*** Opening Data records ***

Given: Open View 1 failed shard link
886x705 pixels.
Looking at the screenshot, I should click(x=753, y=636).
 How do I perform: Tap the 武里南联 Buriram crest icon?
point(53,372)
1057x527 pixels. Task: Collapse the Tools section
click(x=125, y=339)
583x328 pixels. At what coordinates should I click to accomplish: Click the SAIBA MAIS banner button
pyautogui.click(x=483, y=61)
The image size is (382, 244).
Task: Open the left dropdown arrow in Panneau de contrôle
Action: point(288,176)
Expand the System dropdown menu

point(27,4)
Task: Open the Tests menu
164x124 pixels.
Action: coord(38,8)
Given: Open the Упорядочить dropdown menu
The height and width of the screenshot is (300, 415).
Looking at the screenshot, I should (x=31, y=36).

*** Closing Data records ***
*** Opening Data records ***

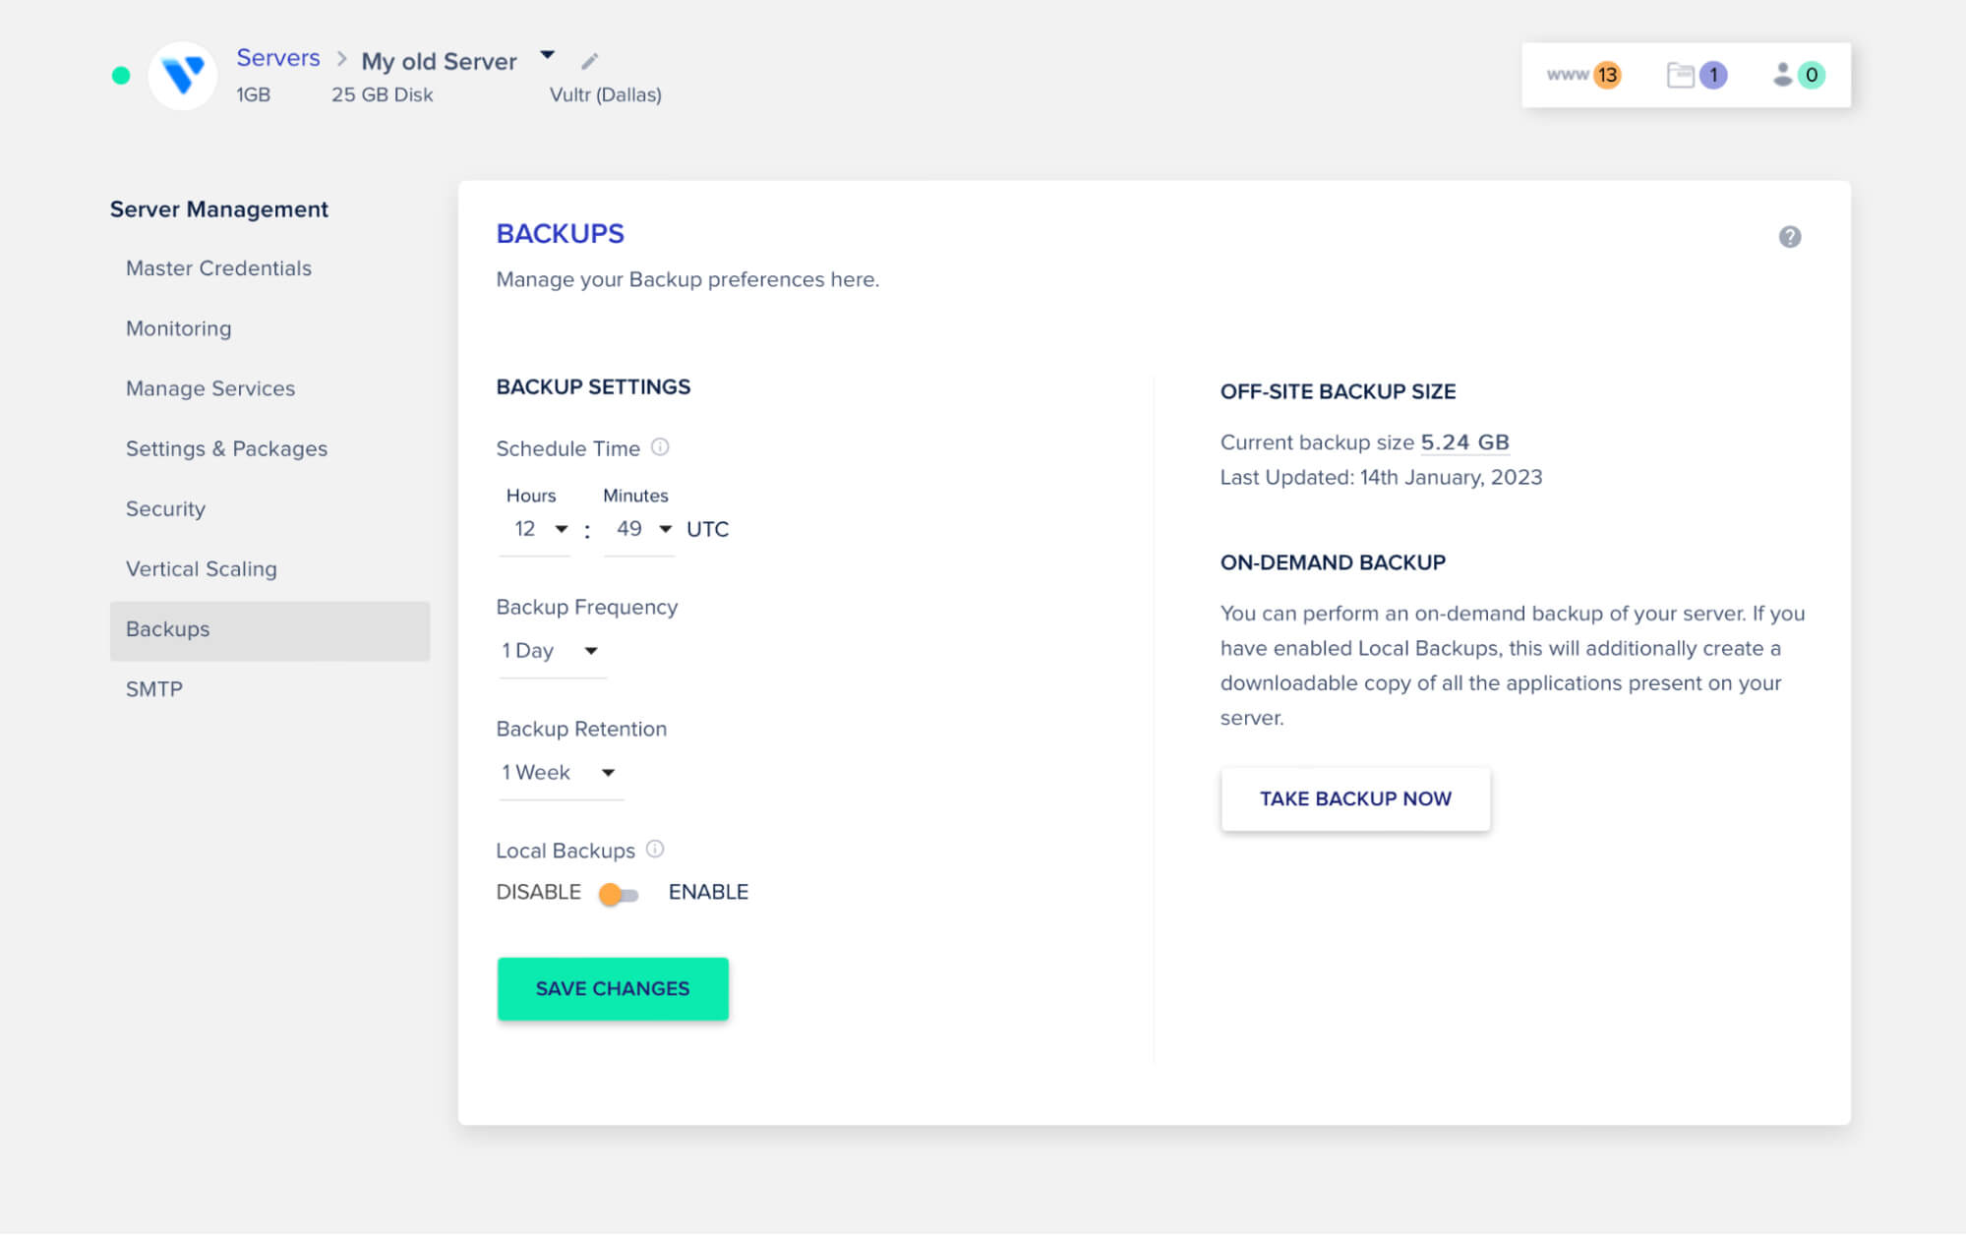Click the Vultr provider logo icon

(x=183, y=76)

*** Closing Data records ***
*** Opening Data records ***

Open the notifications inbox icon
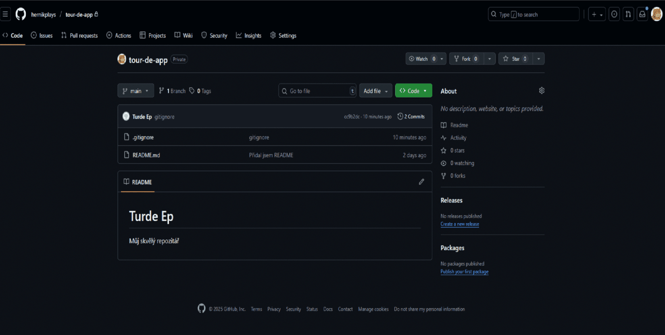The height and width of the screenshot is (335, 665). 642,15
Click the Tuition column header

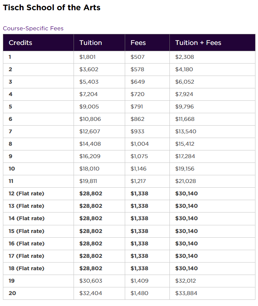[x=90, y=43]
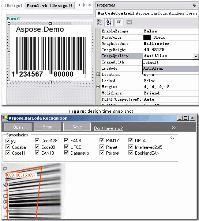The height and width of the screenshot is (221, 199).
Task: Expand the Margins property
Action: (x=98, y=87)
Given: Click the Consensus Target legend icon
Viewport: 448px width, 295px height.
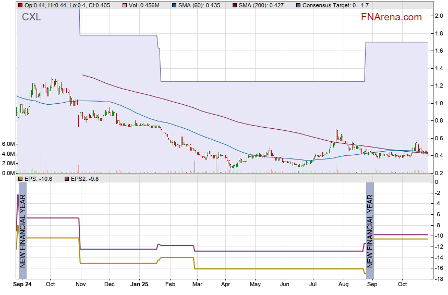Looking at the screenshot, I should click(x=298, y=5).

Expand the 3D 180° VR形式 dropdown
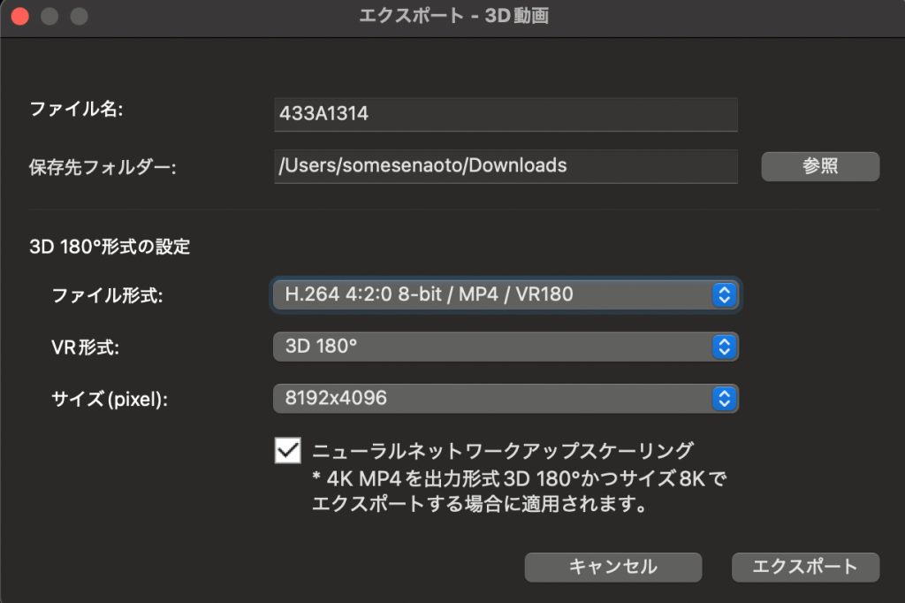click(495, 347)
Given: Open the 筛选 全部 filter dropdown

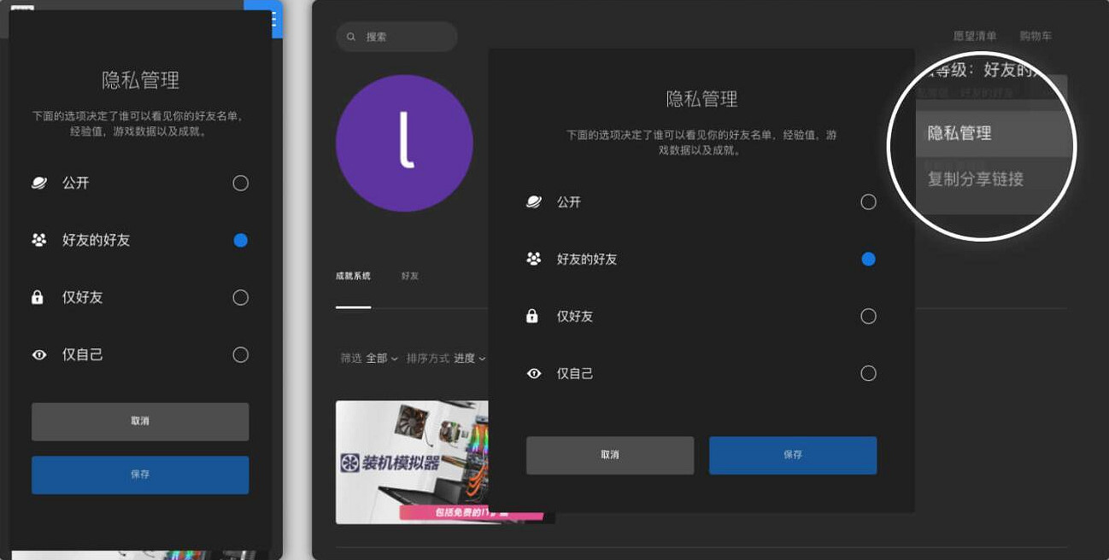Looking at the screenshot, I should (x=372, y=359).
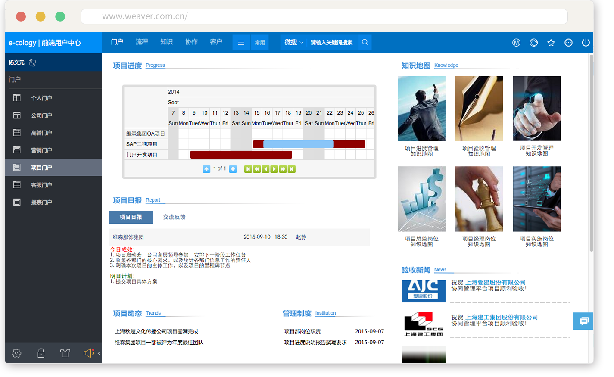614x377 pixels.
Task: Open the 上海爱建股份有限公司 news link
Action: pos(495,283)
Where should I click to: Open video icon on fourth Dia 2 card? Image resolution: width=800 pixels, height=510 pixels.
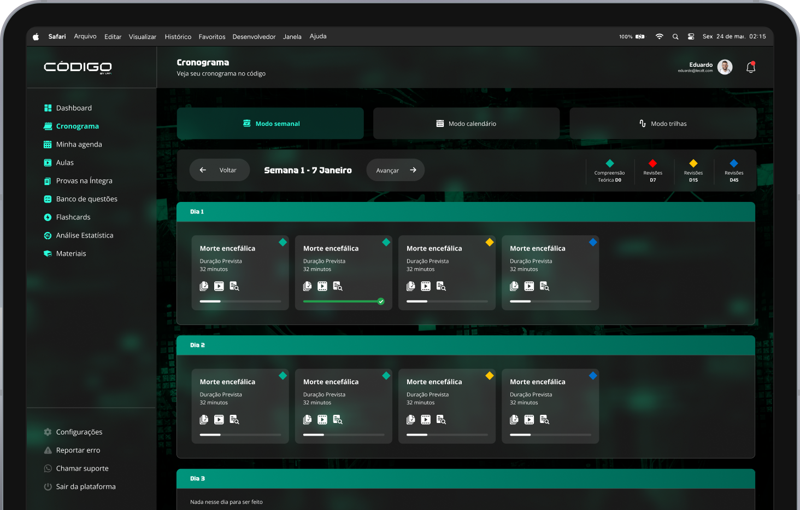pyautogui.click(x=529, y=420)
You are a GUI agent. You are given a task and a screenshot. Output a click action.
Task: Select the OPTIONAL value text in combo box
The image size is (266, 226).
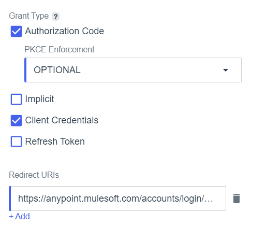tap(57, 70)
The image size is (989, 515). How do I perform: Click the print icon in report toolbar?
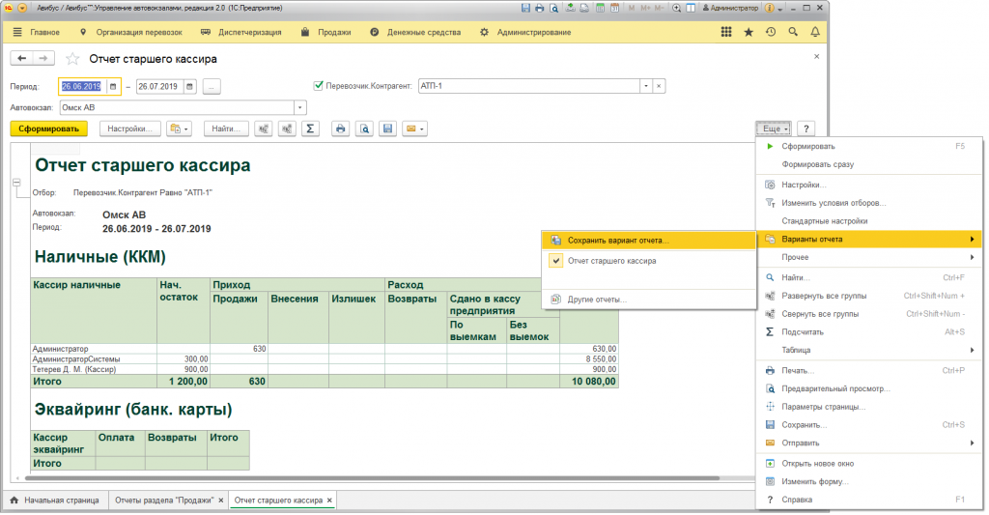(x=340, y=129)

*** Closing Data records ***

Problem to solve
Extract the lines of the preceding material that run from the line with "Given: Open View 1 failed shard link" through the line with "Given: Open the Упорядочить dropdown menu", inclusive, reproducing them exactly and adding nothing.

Written answer
Given: Open View 1 failed shard link
886x705 pixels.
Looking at the screenshot, I should click(x=753, y=636).
 How do I perform: Tap the 武里南联 Buriram crest icon?
point(53,372)
1057x527 pixels. Task: Collapse the Tools section
click(x=125, y=339)
583x328 pixels. At what coordinates should I click to accomplish: Click the SAIBA MAIS banner button
pyautogui.click(x=483, y=61)
The image size is (382, 244).
Task: Open the left dropdown arrow in Panneau de contrôle
Action: point(288,176)
Expand the System dropdown menu

point(27,4)
Task: Open the Tests menu
164x124 pixels.
Action: coord(38,8)
Given: Open the Упорядочить dropdown menu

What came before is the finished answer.